Joint Bonds Needed to Save the Euro Says George Soros

April 11, 2013

All euro zone governments need to issue bonds jointly to ensure that the common currency survives the sovereign debt crisis, investor George Soros said on Tuesday.

Soros, a liberal philanthropist who rose to fame as an investor on a big bet against the British pound in 1992, said the sovereign debt crisis was “a tragedy of historic proportions” that only Germany can resolve by allowing for joint bond issuance in the common currency area.

If it refuses, it should instead choose to leave the euro, he added.

“There is a strong case for Germany to make a definitive choice whether to accept (joint) Eurobonds or to leave the euro,” Soros said in a speech at the University of Frankfurt.

“The danger of default would disappear and so would the risk premiums… Most of the seemingly intractable problems would vanish into thin air,” he added.

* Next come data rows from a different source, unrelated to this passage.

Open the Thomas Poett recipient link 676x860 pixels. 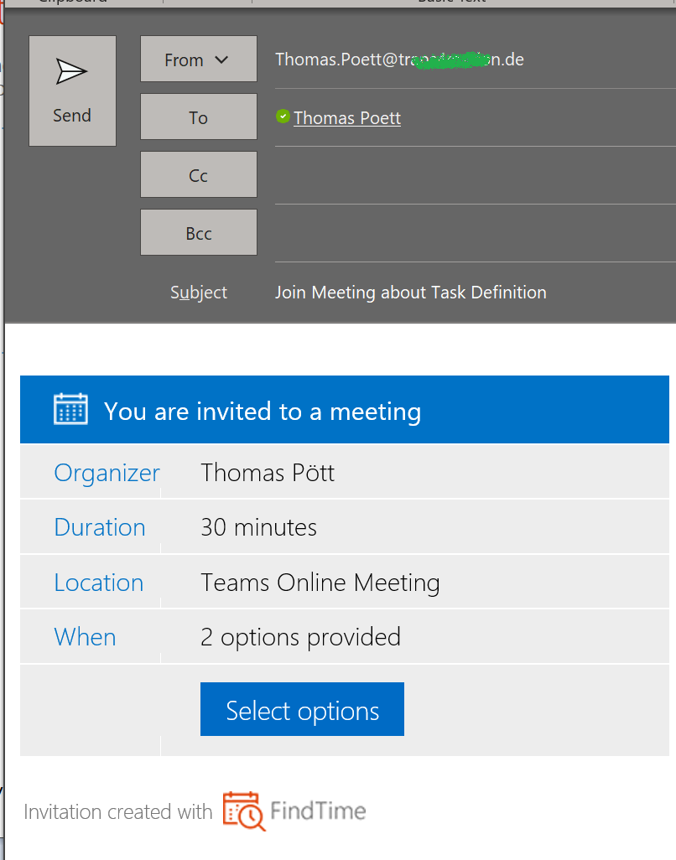[346, 117]
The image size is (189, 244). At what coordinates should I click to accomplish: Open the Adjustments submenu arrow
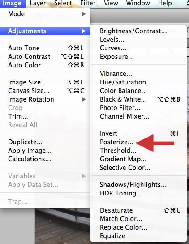coord(84,31)
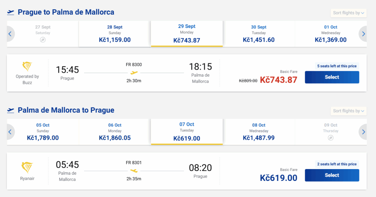Select the FR 8301 flight at Kč619.00

pyautogui.click(x=332, y=175)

Northern European countries, especially Germany, but also other triple-A rated countries like the Netherlands, Luxembourg and Finland, have resisted suggestions that euro zone countries should start guaranteeing each others’ debt. They argue that this would reward the countries which have taken on large debt loads at the expense of the responsible ones.

Soros acknowledged that German government bond yields would rise if joint bonds were introduced. But he said this would be more than offset by the indirect benefits of euro zone periphery returning to growth.

Soros also said the link between the cost of sovereign debt and bank debt – which the EU and the European Central Bank have been trying to break – will be reinforced after large depositors in two Cypriot banks were forced to take a hit as part of the bailout agreed with its European partners and the International Monetary Fund.

As a result, peripheral countries will have an even harder time finding credit, which in turn means continued misery, Soros said.